Exploring better data stewardship at Mozilla

Over the last few years, Mozilla has increasingly turned its attention to the question of ‘how we build more trustworthy AI?’ Data is at the core of this question. Who has our data? What are they using it for? Do they have my interests in mind, or only their own? Do I trust them?

We decided earlier this year that ‘better data stewardship’ should be one of the three big areas of focus for our trustworthy AI work.

One part of this focus is supporting the growing field of people working on data trusts, data cooperatives and other efforts to build trust and shift power dynamics around data. In partnership with Luminate and Siegel, we launched the Mozilla Data Futures Lab in March as a way to drive this part of the work.

At the same time, we have started to ask ourselves: how might Mozilla itself explore and use some of these new models of responsible data governance? We have long championed more responsible use of data, with everything we do living up to the Mozilla Lean Data Practices. The question is: are there ways we can go further? Are there ways we can more actively engage with people around their data that builds trust -- and that helps the tech industry shift the way it thinks about and uses data?

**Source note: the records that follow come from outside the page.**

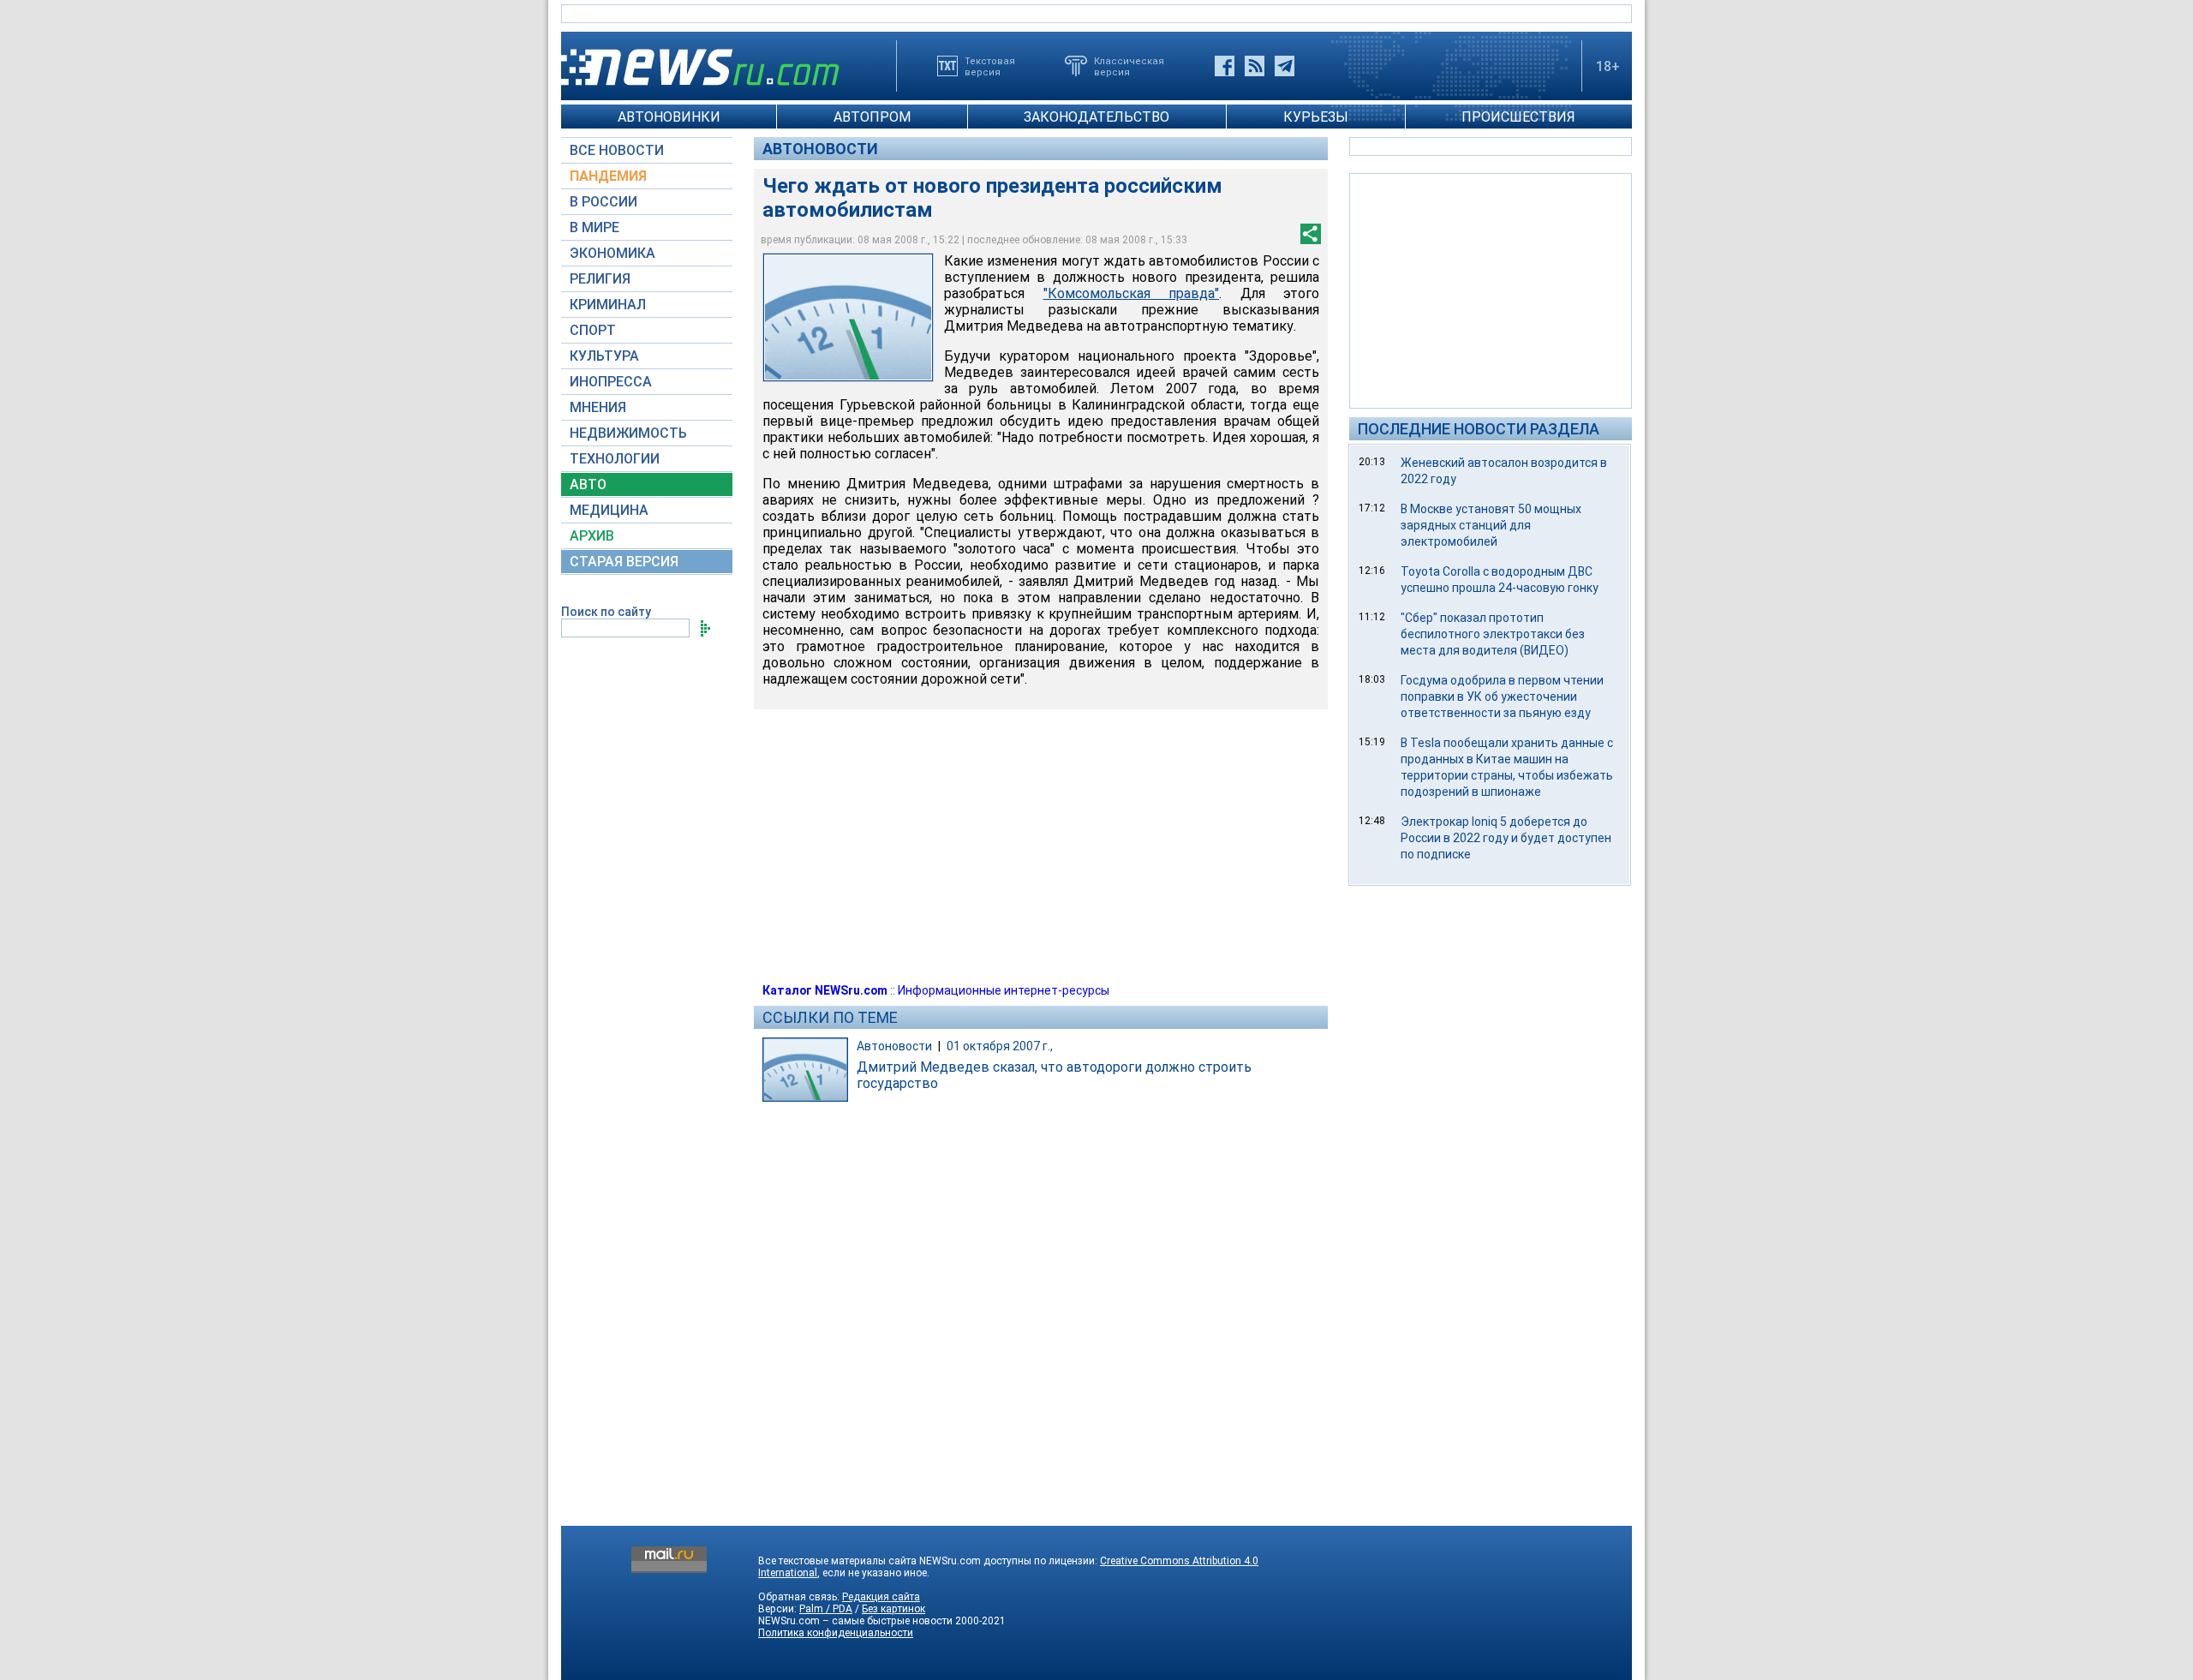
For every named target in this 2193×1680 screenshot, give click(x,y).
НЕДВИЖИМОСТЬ (628, 433)
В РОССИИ (603, 202)
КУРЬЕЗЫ (1315, 117)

This post includes some early learning on these questions. The TLDR: 1. the list of possible experiments is compelling -- and vast; and 2. we should start small, looking at how emerging data governance models might apply to areas where we already use data in our products and programs.

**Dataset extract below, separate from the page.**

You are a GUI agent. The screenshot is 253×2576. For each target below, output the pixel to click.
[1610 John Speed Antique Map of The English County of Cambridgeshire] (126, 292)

Digging into more detail: we started looking at these questions in 2020 by asking two leading experts -- Sarah Gold from Projects by IF and Sean McDonald from Digital Public -- to generate hypothetical scenarios where Mozilla deployed radically new approaches to data governance. These scenarios included three big ideas:

Collective Rights Representation: Mozilla could represent the data rights of citizens collectively, effectively forming a ‘data union’. This could include negotiating better terms of service or product improvements, or enforcing rights held under regimes like GDPR or CCPA.
Data Donation Trust: As Mozilla projects like Rally, Regrets Reporter and Common Voice demonstrate, there can be great power in citizens coming together to donate and aggregate their data. We could take these platforms further by creating a data trust or coop to actively steward and create collective value from this data over time.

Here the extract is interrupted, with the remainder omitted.